▶ INSTRUCTIONS TO FOLLOW: Word for word, repeat the entries, minus the pictures.

▶ MATERIAL FOR THIS EXERCISE:
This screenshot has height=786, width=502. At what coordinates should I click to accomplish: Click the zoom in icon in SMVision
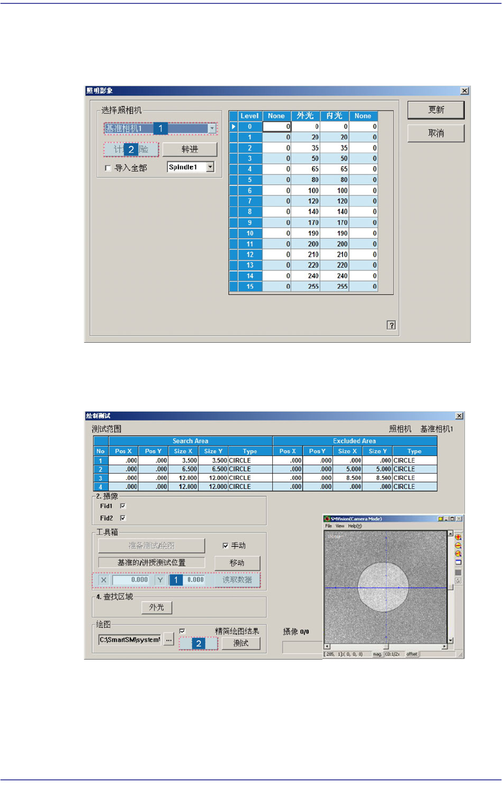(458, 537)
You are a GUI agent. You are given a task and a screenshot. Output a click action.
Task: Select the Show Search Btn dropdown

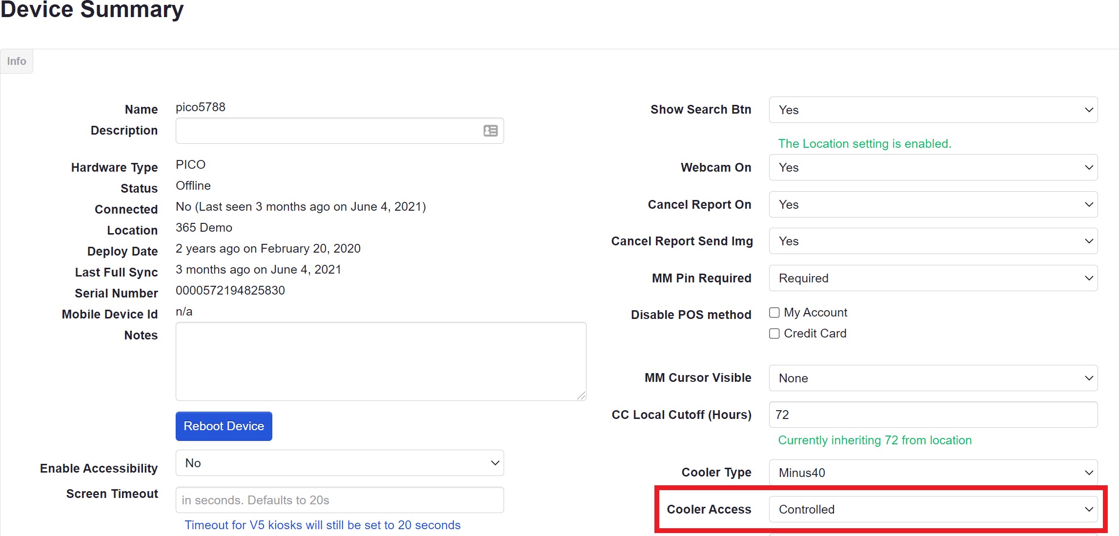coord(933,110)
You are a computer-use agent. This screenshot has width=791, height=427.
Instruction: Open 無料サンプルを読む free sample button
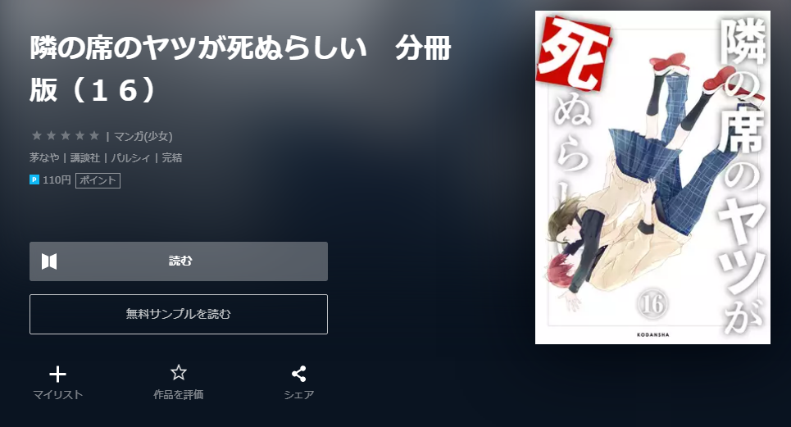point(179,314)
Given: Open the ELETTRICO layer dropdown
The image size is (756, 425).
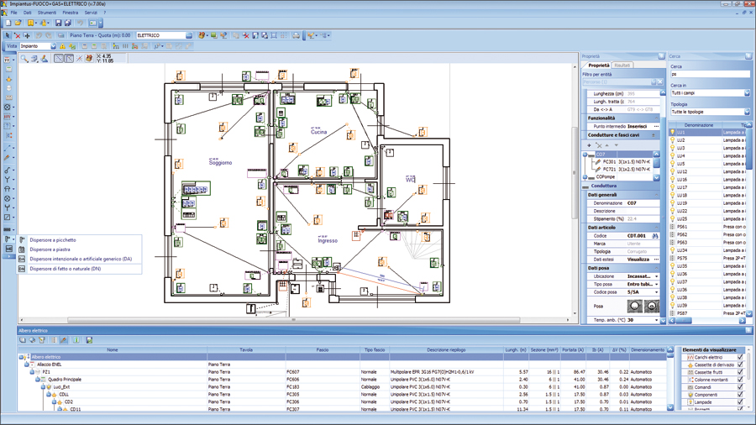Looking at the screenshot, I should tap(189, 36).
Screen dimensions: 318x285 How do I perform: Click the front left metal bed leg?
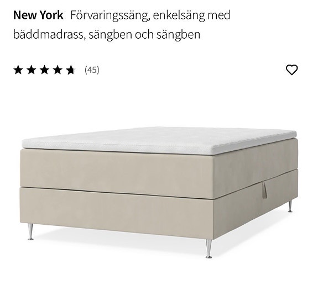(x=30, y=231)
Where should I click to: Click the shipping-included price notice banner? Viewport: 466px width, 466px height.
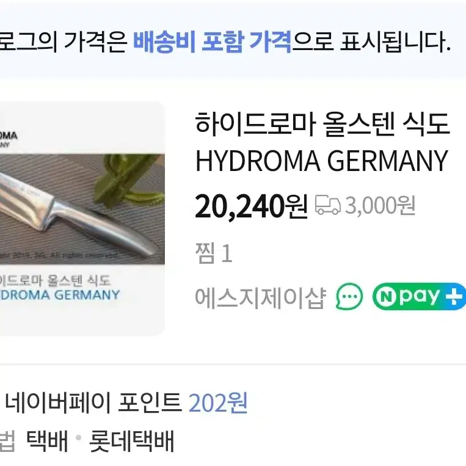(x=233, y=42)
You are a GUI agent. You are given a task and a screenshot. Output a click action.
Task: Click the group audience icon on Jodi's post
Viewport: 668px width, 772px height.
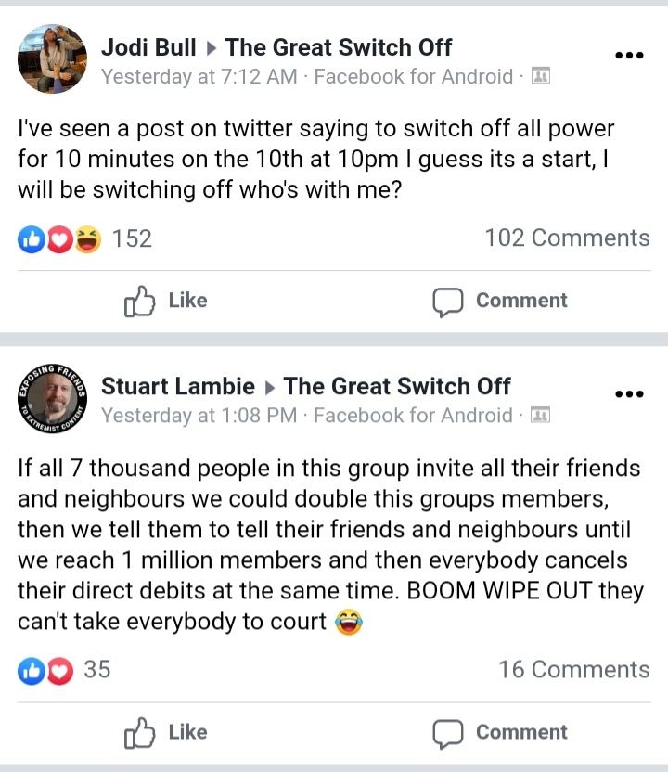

▶ ANSWER AREA:
This screenshot has height=786, width=502. At what coordinates should I click to accomplish: Click the zoom in icon in SMVision
(458, 537)
You are a GUI agent. You are given a task and a screenshot. Output a click action.
Task: Select the Show Search Btn dropdown

coord(933,110)
You are a computer-use agent. This screenshot has width=791, height=427.
Instruction: Open 無料サンプルを読む free sample button
point(179,314)
Given: Open the ELETTRICO layer dropdown
The image size is (756, 425).
Looking at the screenshot, I should tap(189, 36).
Screen dimensions: 318x285 How do I perform: Click the front left metal bed leg?
(x=30, y=231)
Where should I click to: Click the shipping-included price notice banner? Viewport: 466px width, 466px height.
(x=233, y=42)
You are a GUI agent. You are given a task and a screenshot. Output a click action.
Task: Click the group audience icon on Jodi's post
Viewport: 668px width, 772px height.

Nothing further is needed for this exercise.